Goal: Which lines in the items below contain the word "accomplish"? Copy each of those lines out in full.

+ + +

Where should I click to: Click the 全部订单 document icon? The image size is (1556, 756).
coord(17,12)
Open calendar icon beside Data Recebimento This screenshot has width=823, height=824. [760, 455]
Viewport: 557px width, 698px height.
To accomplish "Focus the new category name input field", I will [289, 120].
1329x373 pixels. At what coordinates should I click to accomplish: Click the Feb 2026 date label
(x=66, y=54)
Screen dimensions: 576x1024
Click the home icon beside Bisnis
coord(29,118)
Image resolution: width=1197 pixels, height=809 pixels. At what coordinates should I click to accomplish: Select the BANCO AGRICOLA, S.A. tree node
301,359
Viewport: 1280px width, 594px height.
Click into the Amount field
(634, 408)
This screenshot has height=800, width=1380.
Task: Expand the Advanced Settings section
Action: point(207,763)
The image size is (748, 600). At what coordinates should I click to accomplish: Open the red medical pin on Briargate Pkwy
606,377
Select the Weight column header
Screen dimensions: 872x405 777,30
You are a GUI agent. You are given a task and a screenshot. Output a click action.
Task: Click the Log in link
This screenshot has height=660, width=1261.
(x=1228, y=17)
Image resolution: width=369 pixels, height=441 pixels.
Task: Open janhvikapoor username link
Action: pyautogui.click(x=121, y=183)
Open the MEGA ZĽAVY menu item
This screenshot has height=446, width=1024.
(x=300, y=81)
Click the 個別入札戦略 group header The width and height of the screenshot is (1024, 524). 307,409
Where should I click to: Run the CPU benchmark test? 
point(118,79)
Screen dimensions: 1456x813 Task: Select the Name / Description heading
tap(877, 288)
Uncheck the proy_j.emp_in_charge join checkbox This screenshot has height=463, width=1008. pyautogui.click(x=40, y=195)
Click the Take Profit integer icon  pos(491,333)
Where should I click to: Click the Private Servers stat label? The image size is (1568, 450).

+ + +

Exercise solution:
To accomplish "Focus the new category name input field", I will [289, 120].
1329x373 pixels. At what coordinates should I click to accomplish: Click the Feb 2026 date label
Image resolution: width=1197 pixels, height=809 pixels. At what coordinates should I click to accomplish: Select the BANCO AGRICOLA, S.A. tree node
The image size is (748, 600). At what coordinates should I click to accomplish: Open the red medical pin on Briargate Pkwy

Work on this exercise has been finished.